Аллейн вышел из комнаты. Идя по коридору, он гадал, изменилось ли выражение лица Элен теперь, в одиночестве…

* * *

Адам Пул кивнул Аллейну так, словно изо всех сил сдерживал нетерпение. Пул был уже одет для выхода, и, похоже, до появления суперинтендента он совершал бесконечную прогулку взад и вперед по комнате.

– Ну, – спросил Пул, – что же? К чему вы пришли? Если мне позволено спросить, конечно.

– Я довольно далеко продвинулся, – отвечал Аллейн. – Теперь я хотел бы поговорить с вами и с мистером Доре. И только потом – сообщить вам что-нибудь. Тогда мы поймем, к чему же мы пришли.

– Значит, вы уверены, что Беннингтона кто-то убил?

– Да, уж в этом я совершенно уверен.

– Хотел бы я знать, почему, черт возьми?!

– Еще до утренней зари, говоря поэтическим языком, я расскажу вам.

– Не могу поверить, – фыркнул Пул, – что кто-нибудь из нас мог… Это невероятно. – Он глянул на тонкую перегородку, отделявшую его гримерную от комнаты Элен. – Знаете, до меня долетел ваш разговор, там… С ней все в порядке?

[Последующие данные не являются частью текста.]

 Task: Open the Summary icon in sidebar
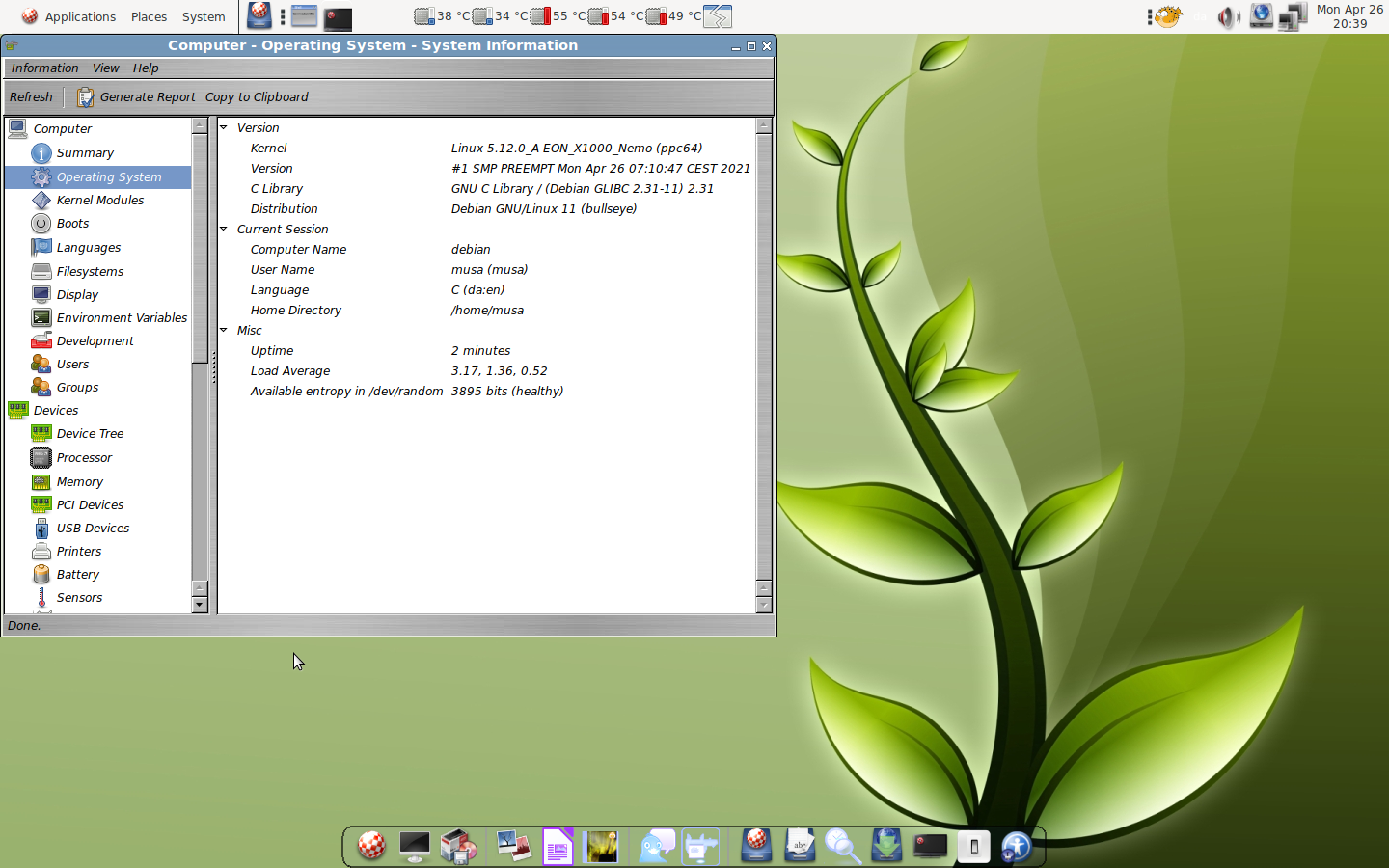pos(41,153)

– Мисс Гамильтон, во всяком случае, выглядит очень собранной.

– Мне только странно, с чего это вы решили вообще говорить с Элен?

– Я затронул ровно три темы. Я спросил мисс Гамильтон, хочет ли она видеть тело своего мужа. Это раз. Резонный вопрос, не правда ли? Она отказалась. Затем я сказал ей, что знаю о вчерашнем… гм!.. происшествии.

– Каком таком происшествии? – резко переспросил Пул.

– Я имею в виду… гм!.. теплую встречу мисс Гамильтон с ее супругом…

– Черт побери! Откуда вам это известно?

– Очевидно, вы и сами вскоре узнали…

– Ладно, – сказал Пул. – Положим, я действительно знал.

И тут до него словно дошел смысл сказанного Аллейном. Пул вытаращил глаза:

– Постойте, вы что, решили, что это мотив? Для меня? По-моему, это просто издевательская мысль! Вы, возможно, даже неспособны себе представить, насколько эта версия смешна и несостоятельна!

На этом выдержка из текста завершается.